— Records to process —

Content starts

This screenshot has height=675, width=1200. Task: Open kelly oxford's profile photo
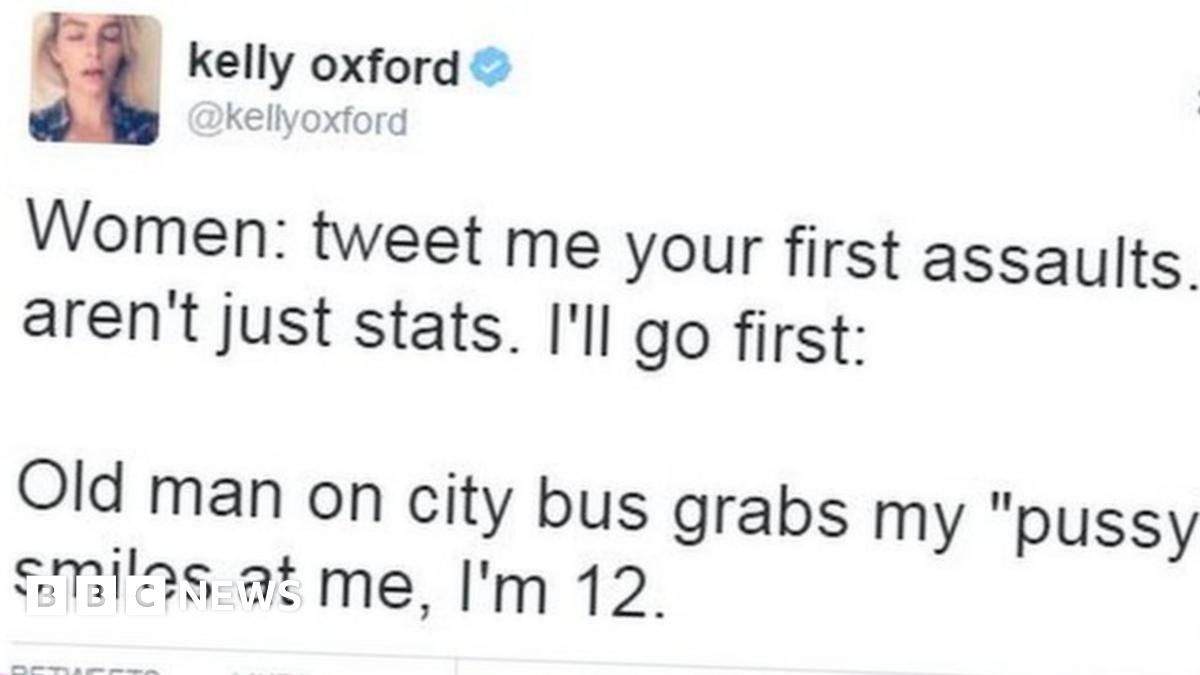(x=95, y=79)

Content ends
Content starts

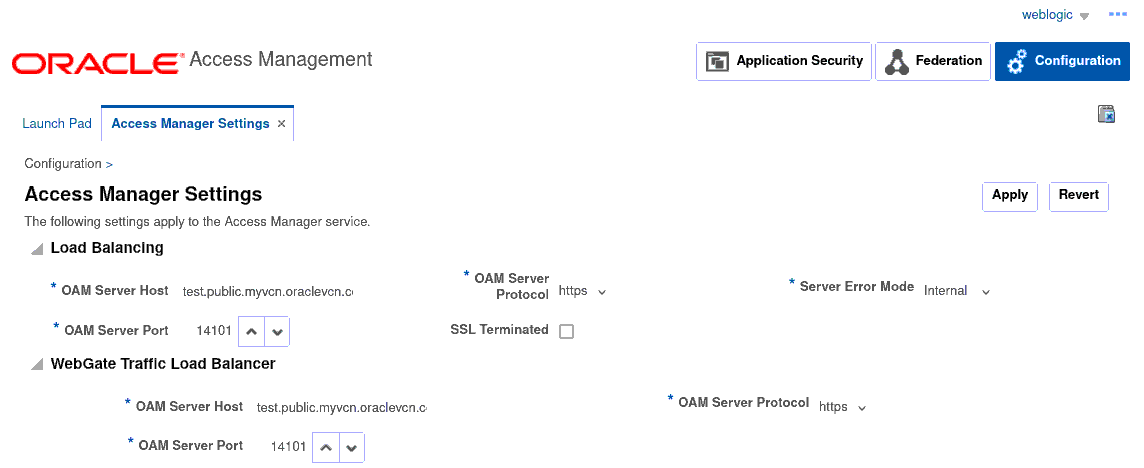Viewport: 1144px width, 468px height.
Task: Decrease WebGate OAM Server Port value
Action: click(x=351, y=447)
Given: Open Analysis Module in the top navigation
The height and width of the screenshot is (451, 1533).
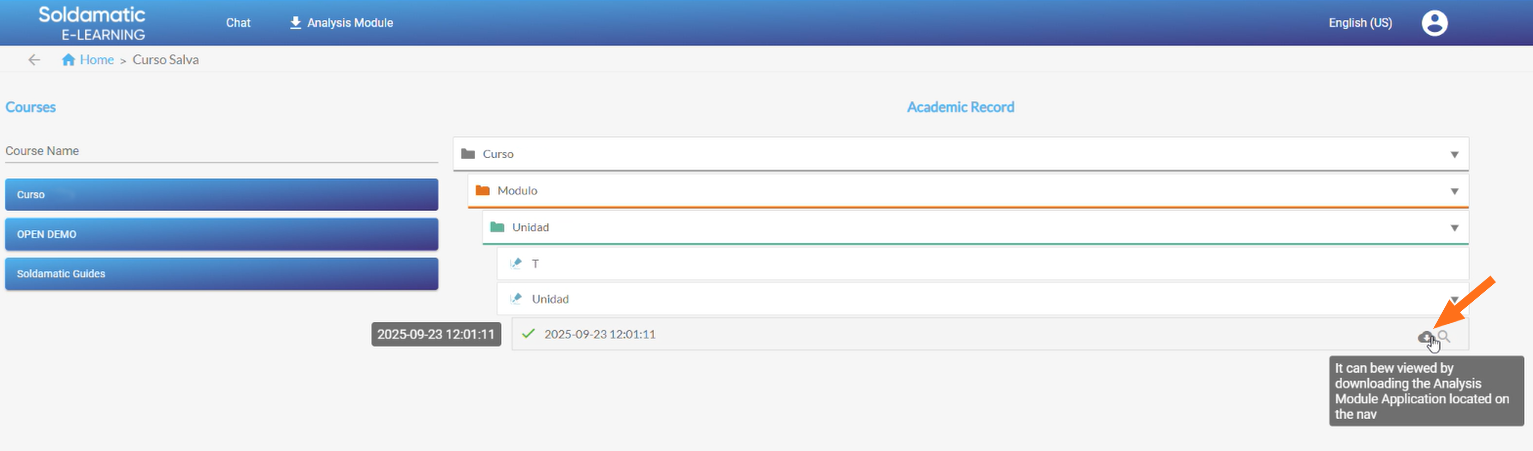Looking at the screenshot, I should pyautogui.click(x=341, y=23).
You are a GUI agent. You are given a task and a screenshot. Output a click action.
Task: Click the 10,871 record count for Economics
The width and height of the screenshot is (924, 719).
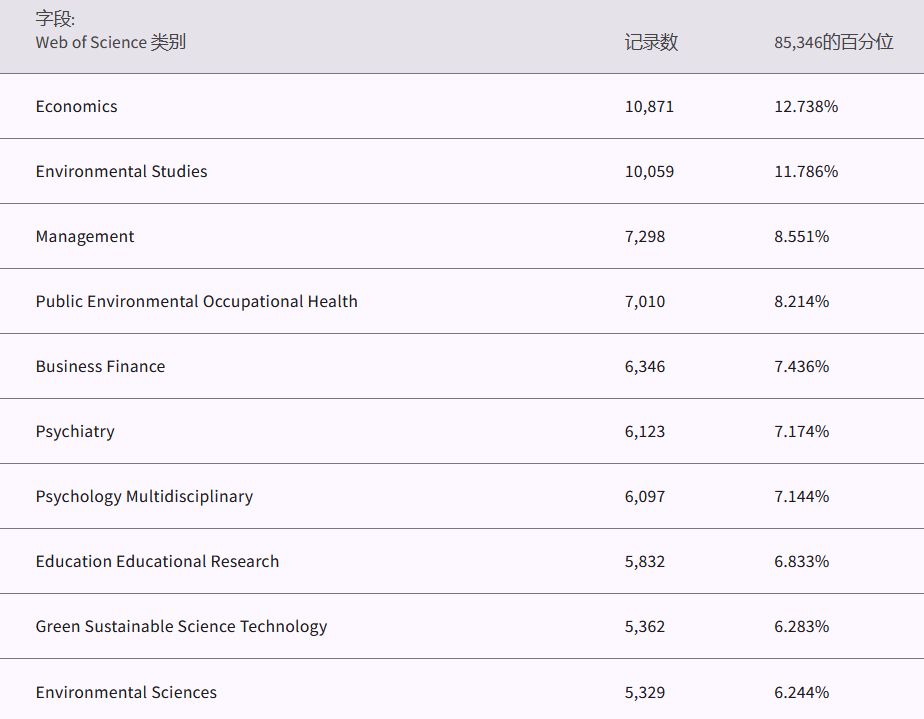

Content ends

— Exercise goal —
In the entries above, restate word for word the lines between the one holding "Task: Click the" and the one holding "The width and", inclusive, and nothing besides.

— Result of the task —
Task: Click the 10,871 record count for Economics
The width and height of the screenshot is (924, 719).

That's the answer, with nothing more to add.